Japan will ease its COVID-19 border control requirements and resume visa-free travel from next month.
In a bid to foster a recovery in the country’s tourism sector, the rules will be changed as of the 11 October.
A cap on the number of daily arrivals, which is currently set at 50,000, and the requirement to adhere to planned package tours will also be scrapped.
Japan has enforced some of the strictest border measures in the world since the pandemic began, blocking entry to visitors for two years until it gradually started reopening in June.
Making the announcement, Prime Minister Fumio Kishida said: “We are a nation that has flourished through the free flow of people,goods and capital.
“COVID-19, of course, interrupted all of these benefits, but from October 11, Japan will relax border control measures to be on par with the US, as well as resume visa-free travel and individual travel.”

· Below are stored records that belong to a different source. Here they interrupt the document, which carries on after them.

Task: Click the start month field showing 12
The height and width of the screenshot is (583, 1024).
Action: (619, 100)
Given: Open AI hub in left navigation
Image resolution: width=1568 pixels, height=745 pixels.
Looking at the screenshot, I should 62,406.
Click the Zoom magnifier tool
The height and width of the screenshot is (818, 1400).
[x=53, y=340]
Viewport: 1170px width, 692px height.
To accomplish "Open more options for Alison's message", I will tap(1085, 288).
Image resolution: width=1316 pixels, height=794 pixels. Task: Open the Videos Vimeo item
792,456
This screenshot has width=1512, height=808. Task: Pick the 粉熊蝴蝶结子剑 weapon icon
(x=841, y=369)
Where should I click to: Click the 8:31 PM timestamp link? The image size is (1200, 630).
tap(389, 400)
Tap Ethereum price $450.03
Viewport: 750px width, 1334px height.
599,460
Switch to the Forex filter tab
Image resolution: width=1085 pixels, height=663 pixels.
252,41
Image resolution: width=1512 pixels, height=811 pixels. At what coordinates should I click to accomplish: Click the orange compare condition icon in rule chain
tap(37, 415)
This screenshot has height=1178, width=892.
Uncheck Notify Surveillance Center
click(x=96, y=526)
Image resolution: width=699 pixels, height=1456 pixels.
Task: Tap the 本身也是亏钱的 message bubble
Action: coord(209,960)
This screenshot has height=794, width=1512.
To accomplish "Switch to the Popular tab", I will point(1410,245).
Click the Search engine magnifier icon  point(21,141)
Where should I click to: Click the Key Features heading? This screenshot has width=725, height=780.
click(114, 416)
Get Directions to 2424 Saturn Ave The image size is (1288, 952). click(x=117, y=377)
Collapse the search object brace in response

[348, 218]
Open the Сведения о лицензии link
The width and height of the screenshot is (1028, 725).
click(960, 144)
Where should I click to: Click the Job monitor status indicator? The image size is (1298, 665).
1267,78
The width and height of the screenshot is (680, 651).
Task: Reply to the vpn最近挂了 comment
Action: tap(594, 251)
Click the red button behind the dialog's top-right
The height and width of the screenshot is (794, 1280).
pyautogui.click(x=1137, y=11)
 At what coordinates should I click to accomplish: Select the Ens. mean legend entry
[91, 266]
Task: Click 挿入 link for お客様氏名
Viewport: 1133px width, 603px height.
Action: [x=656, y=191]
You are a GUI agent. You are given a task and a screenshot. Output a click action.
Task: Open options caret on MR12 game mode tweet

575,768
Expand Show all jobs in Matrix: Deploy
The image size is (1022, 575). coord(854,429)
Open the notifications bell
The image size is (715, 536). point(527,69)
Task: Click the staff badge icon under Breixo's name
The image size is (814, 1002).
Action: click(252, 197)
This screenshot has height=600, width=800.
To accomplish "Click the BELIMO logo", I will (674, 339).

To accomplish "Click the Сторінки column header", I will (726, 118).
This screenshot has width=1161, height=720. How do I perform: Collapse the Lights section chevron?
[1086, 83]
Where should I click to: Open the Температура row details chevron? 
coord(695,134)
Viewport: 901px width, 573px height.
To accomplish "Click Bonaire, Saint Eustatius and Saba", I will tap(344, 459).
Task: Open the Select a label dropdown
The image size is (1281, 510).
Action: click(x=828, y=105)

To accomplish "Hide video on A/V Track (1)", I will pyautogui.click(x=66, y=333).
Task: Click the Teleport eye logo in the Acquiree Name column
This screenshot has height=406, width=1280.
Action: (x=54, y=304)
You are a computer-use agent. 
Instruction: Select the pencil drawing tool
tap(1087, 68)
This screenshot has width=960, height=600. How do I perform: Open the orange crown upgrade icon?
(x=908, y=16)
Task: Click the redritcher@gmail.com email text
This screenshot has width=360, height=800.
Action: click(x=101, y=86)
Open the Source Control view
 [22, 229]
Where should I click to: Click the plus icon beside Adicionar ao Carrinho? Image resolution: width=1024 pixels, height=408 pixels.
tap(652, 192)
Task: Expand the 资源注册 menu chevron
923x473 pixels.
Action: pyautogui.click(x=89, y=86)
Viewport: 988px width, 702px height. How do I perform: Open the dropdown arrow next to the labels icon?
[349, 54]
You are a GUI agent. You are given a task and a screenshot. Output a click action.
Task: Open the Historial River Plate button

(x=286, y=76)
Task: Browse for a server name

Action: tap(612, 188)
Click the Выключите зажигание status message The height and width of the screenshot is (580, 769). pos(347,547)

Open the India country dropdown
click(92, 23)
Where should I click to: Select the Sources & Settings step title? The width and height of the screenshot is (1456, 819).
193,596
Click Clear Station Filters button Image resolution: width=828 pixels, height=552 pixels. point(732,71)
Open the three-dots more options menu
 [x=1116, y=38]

It followed a pledge he made in May that the country would bring its border controls more in line with other G7 nations, such as the UK, France and Canada.
Prior to the pandemic, Japan had visa waiver agreements with nearly 70 countries and regions, including the US, the European Union and many Asian neighbours.
Under the new rules, people from certain countries who are vaccinated will be able to travel to Japan without a visa.
Purchases in Japan cheapest in decades
Mr Kishida may also revise regulations on hotels, allowing them to refuse guests who don’t abide by infection controls, such as mask wearing, during an outbreak.
It is hoped the changes will have a significant impact on the economy, with business and travel companies previously warning the harsh rules could cause the nation to fall behind economically.
On Thursday, Japan’s currency weakened past the important level of 145 yen to the dollar, making foreign travel and purchases in the country the cheapest in decades.
In June, the country officially let in tourists for the first time in two years, but only about 8,000 arrived through July, compared with more than 80,000 visitors a day before the pandemic.